What to do: Swap "Collapse" for "Expand" in the records, starting with the line that contains "Screen dimensions: 1372x875" and going on through the end of the records. Write out only those lines with that one change, and leave out the pictures.
== Records for processing ==
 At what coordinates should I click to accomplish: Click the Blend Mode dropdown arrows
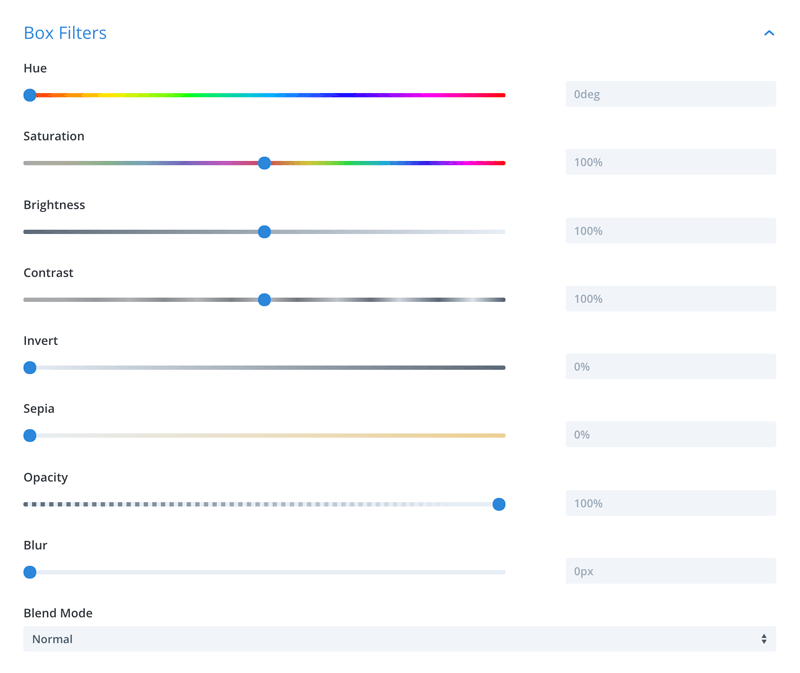coord(764,639)
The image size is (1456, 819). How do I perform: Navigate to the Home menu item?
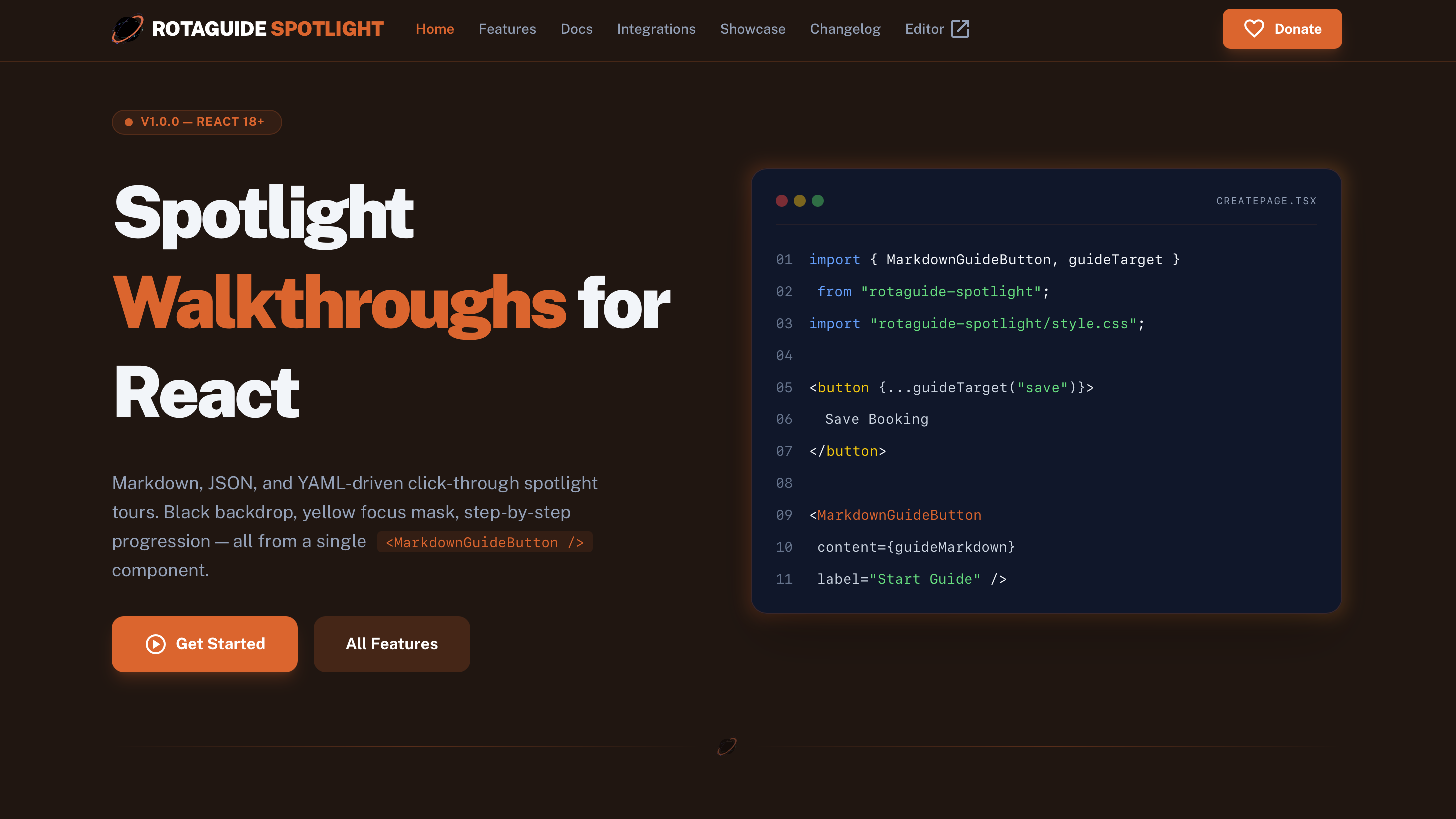coord(435,29)
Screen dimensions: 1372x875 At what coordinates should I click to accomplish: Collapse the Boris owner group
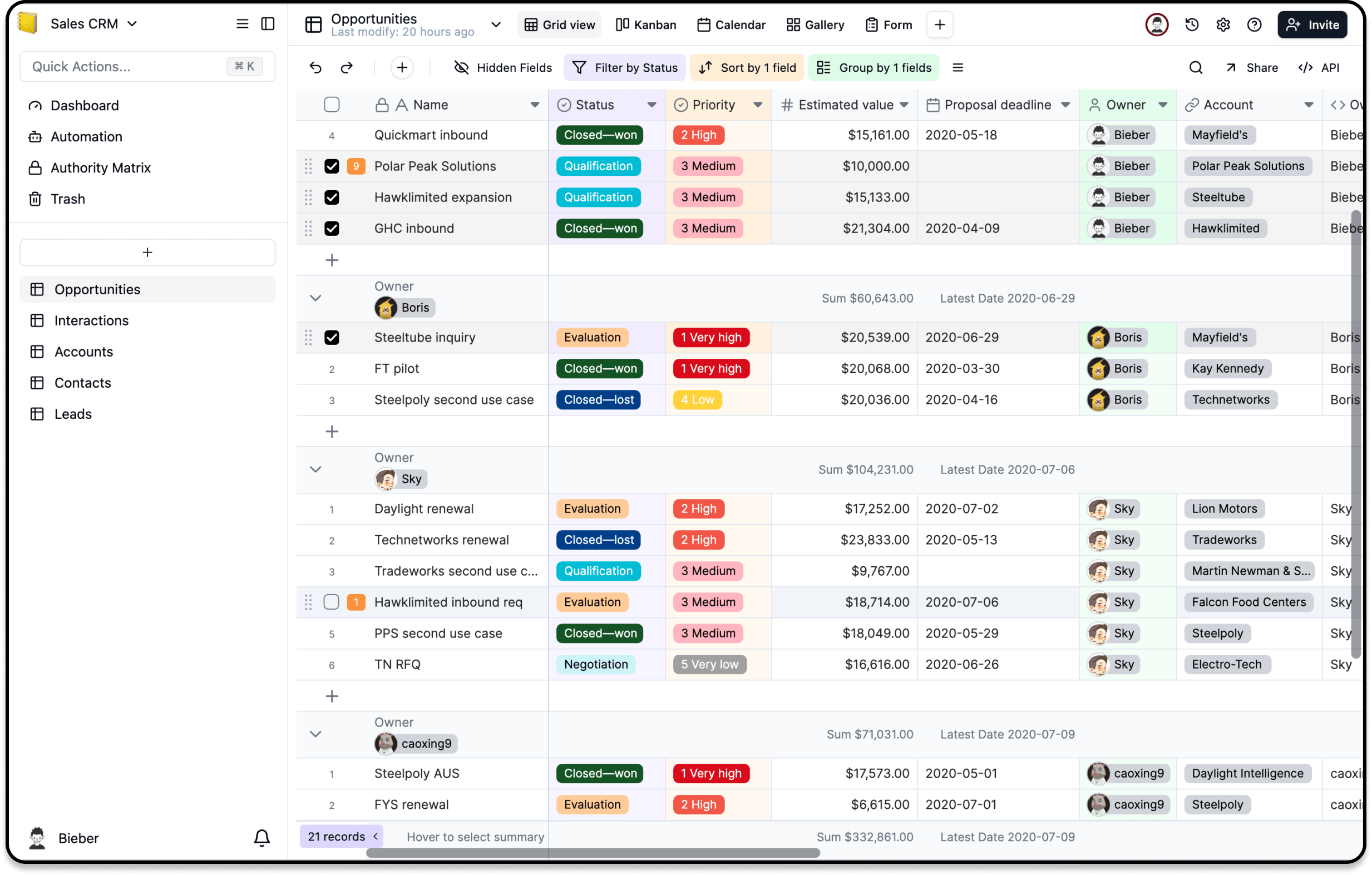tap(315, 298)
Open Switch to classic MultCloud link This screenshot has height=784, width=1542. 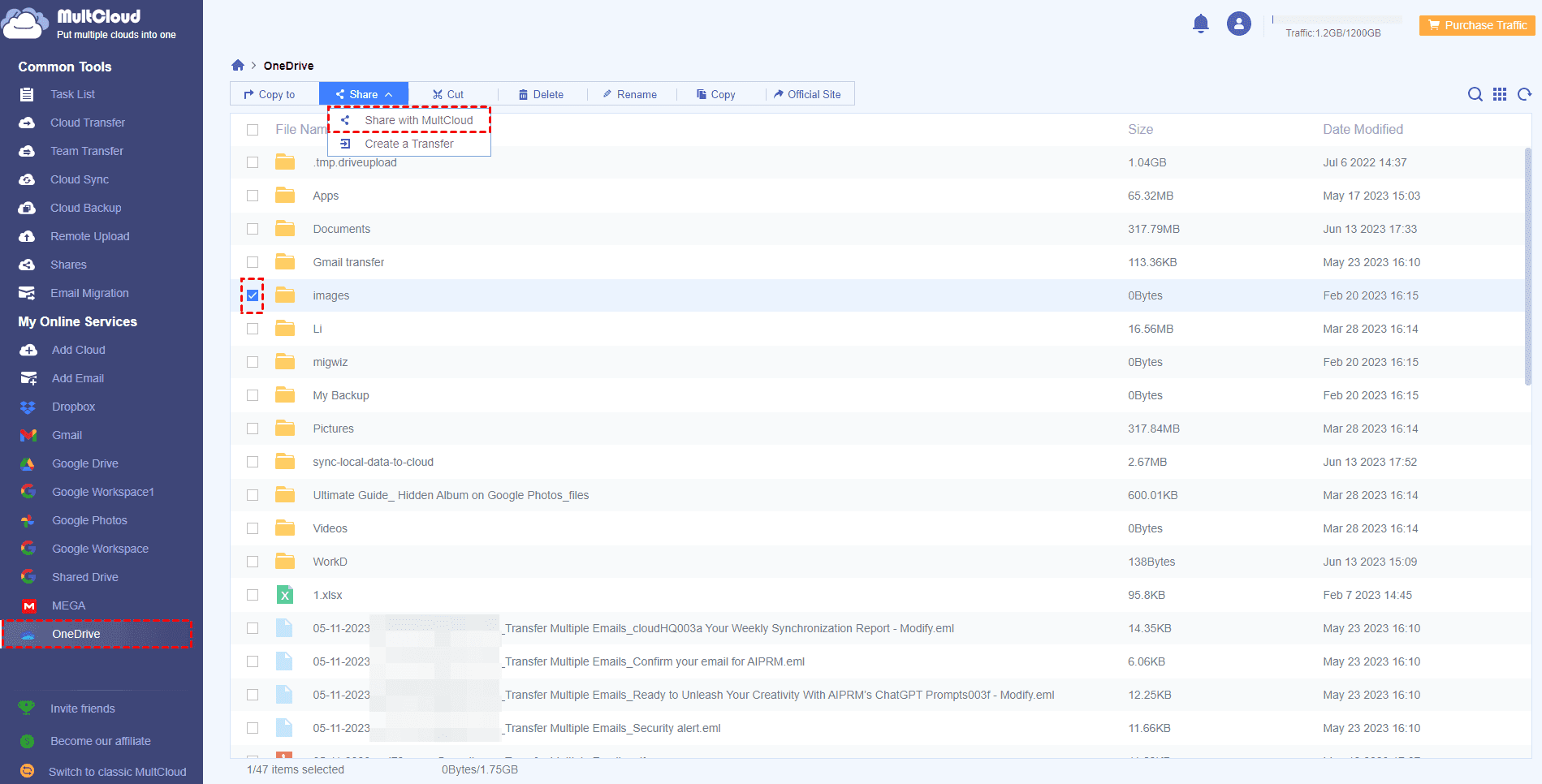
===
Response:
Screen dimensions: 1372x875 At what coordinates should I click to accomplish: Expand the Boris owner group
tap(315, 298)
Open Switch to classic MultCloud link This screenshot has height=784, width=1542. 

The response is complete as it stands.